▶ _Records supplied_:

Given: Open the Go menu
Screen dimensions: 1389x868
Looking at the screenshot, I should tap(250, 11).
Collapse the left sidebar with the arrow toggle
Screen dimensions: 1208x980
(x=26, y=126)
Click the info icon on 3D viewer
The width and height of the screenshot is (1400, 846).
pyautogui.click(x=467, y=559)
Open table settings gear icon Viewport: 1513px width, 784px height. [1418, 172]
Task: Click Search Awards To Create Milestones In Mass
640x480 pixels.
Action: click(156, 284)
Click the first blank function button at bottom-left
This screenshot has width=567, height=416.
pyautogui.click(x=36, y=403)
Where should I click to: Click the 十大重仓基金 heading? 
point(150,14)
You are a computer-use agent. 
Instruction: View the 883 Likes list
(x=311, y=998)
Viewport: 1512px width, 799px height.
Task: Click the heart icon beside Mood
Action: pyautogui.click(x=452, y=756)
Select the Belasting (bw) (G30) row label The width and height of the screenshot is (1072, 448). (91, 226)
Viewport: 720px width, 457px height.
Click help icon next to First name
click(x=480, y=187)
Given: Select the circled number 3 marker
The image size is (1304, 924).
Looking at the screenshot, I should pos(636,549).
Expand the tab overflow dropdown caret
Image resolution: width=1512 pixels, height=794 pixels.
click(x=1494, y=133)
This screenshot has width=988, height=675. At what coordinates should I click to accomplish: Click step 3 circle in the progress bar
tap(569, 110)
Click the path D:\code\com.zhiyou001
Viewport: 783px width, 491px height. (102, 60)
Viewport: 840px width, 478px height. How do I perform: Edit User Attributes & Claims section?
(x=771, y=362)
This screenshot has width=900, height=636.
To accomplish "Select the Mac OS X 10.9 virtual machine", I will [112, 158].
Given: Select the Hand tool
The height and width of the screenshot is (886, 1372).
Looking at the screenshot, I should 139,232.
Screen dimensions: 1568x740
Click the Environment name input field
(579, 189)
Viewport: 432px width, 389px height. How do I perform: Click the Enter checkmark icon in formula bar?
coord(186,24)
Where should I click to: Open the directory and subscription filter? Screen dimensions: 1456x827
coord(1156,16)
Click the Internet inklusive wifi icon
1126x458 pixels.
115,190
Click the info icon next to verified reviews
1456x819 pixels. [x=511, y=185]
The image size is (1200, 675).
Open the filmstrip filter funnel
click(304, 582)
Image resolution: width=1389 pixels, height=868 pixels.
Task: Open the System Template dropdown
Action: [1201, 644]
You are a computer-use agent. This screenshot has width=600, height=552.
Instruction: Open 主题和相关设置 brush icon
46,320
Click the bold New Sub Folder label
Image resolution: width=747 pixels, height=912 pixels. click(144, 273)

▶ _Brief_:
Rewrite all of the data above, swapping every occurrence of "info icon" for "information icon" and leaving everything else unchanged.

▶ _Exercise answer_:
Given: Open the Go menu
Screen dimensions: 1389x868
Looking at the screenshot, I should tap(250, 11).
Collapse the left sidebar with the arrow toggle
Screen dimensions: 1208x980
(x=26, y=126)
Click the information icon on 3D viewer
The width and height of the screenshot is (1400, 846).
pyautogui.click(x=467, y=559)
Open table settings gear icon Viewport: 1513px width, 784px height. [1418, 172]
Task: Click Search Awards To Create Milestones In Mass
640x480 pixels.
Action: click(156, 284)
Click the first blank function button at bottom-left
This screenshot has width=567, height=416.
pyautogui.click(x=36, y=403)
Where should I click to: Click the 十大重仓基金 heading? 
point(150,14)
You are a computer-use agent. 
Instruction: View the 883 Likes list
(x=311, y=998)
Viewport: 1512px width, 799px height.
Task: Click the heart icon beside Mood
Action: pyautogui.click(x=452, y=756)
Select the Belasting (bw) (G30) row label The width and height of the screenshot is (1072, 448). (91, 226)
Viewport: 720px width, 457px height.
Click help icon next to First name
click(x=480, y=187)
Given: Select the circled number 3 marker
The image size is (1304, 924).
Looking at the screenshot, I should pos(636,549).
Expand the tab overflow dropdown caret
Image resolution: width=1512 pixels, height=794 pixels.
click(x=1494, y=133)
This screenshot has width=988, height=675. At what coordinates should I click to accomplish: Click step 3 circle in the progress bar
tap(569, 110)
Click the path D:\code\com.zhiyou001
Viewport: 783px width, 491px height. (102, 60)
Viewport: 840px width, 478px height. How do I perform: Edit User Attributes & Claims section?
(x=771, y=362)
This screenshot has width=900, height=636.
To accomplish "Select the Mac OS X 10.9 virtual machine", I will [112, 158].
Given: Select the Hand tool
The height and width of the screenshot is (886, 1372).
Looking at the screenshot, I should 139,232.
Screen dimensions: 1568x740
Click the Environment name input field
(579, 189)
Viewport: 432px width, 389px height. How do I perform: Click the Enter checkmark icon in formula bar?
coord(186,24)
Where should I click to: Open the directory and subscription filter? Screen dimensions: 1456x827
coord(1156,16)
Click the Internet inklusive wifi icon
1126x458 pixels.
115,190
Click the information icon next to verified reviews
1456x819 pixels. [x=511, y=185]
The image size is (1200, 675).
Open the filmstrip filter funnel
click(304, 582)
Image resolution: width=1389 pixels, height=868 pixels.
Task: Open the System Template dropdown
Action: [1201, 644]
You are a computer-use agent. This screenshot has width=600, height=552.
Instruction: Open 主题和相关设置 brush icon
46,320
Click the bold New Sub Folder label
Image resolution: width=747 pixels, height=912 pixels. click(144, 273)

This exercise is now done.